Sunday, October 3, 2010

Perfectly Present

We can't seem to "know what we are" or "find our Self" without trying to find that "self" as some "thing".  What does this mean?

It means that we are forever trying to make the subject into an object, an experience.  Isn't this what identification is?  The body is objective to you - you know the body - the body does not know you.  Thoughts are objective to you - you know thoughts - thoughts do not know you.

So to be the subject means to be that which knows, that which is aware of.  But "that" isn't a thing - that "subjective self" isn't a thing which is found in any terms the mind can present.  Nowhere can you locate the actual subject.  You are the subject of this present experience - but the subject cannot be found AS another thing.  Therefore it isn't difficult because that subject is always perfectly present at all times.  It just isn't something the mind can turn into something, it cannot make a NOUN out of it.

So we might notice that almost all of the spiritual search is trying to make a NOUN or "thing" out of the subject - some bright light, some sublime feeling, some mystical experience.

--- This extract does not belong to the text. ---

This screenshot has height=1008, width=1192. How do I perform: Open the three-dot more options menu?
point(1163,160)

The subject is perfectly present at all times - you are here.  That is undeniable.  But how to do you know you are here?  How do you know the subject?  You know it BECAUSE awareness is happening.  You know it BECAUSE experience is known.  For it to be known the subject must be present.

So instead of searching for a special experience as a manifestation of the subject or "knowing your Self", recognize that simply because experience is known, you know yourself.  Simply because any experience is present, YOU must be there.  You are that capacity BY WHICH the experience is known, whatever it is.

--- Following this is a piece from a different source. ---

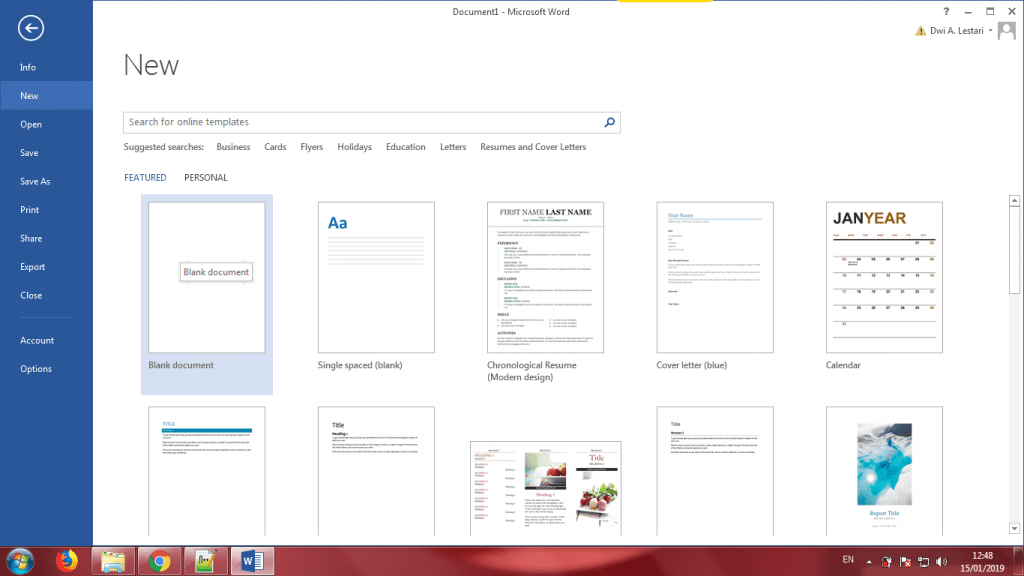The image size is (1024, 576).
Task: Go to the Export menu item
Action: [x=33, y=267]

Therefore no experience is discarded - there are no conditions on experience.  ANY experience is evidence of your Self.  Or we might say, to know experience is to know your Self, automatically.

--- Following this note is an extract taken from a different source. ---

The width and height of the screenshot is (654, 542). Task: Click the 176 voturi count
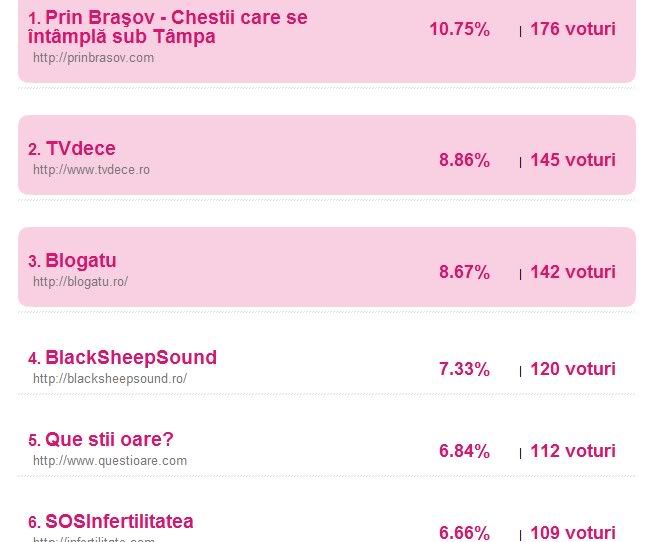[573, 29]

This is where the search goes down the rat hole, because we want to discard particular experience in preference for a special experience of our Self.  It will always be futile, because the "Self" is evident in all experience.  There is no validating experience.  THIS is IT.  You are HERE.  You are present.  And you are aware.

That presence of awareness is the evidence of your Self.  Coming to find what you are is simply giving up the need for some special experience and acknowledging your perfect presence as it is, right now.

2 comments:

benjamin said...

Hi Randall,
I'm a bit at odd with what you are saying, but perhaps it's just a matter of words. It seems you present the experiencing as dependent on the subject. But if it were so, how could there be self-knowledge? Can the knower know itself if it is naught?
As i see it, the subject-object is dependent upon (or the fruit of, daughter of) experiencing. It is then more feasible to understand the experiencing knowing itself as such, an experiencing that has both the attribute of subject and object, and therefore on its own it has the capacity to know and to be known.
But that wouldn't be quite accurate either, and perhaps i am misguided by emotion. The idea of "all being a dream" if not figurative, is so unsubstantial. Experiencing, even if i am ignorant of the truth about the experience, is undeniable. That to me feels (is interpreted as) fullness, rather than emptiness. It somehow feels "saner" to view it that way.
What do you think/see?

Randall Friend said...

Hi Benjamin,

Yes, all words are intermediaries - ultimately all concepts are irrelevant and just what IS is the truth. Because what IS can't be grasped, it is put into concepts. The concept of the individual is that which divides the world. The "subject" is a pointer, still a concept, but seeing the actuality of the subject as no-thing at all, we might see through the identification or assertion of the individual as reality and see it for what it is.

Only a concept.

Then all concepts are free to fall away without that central foundation.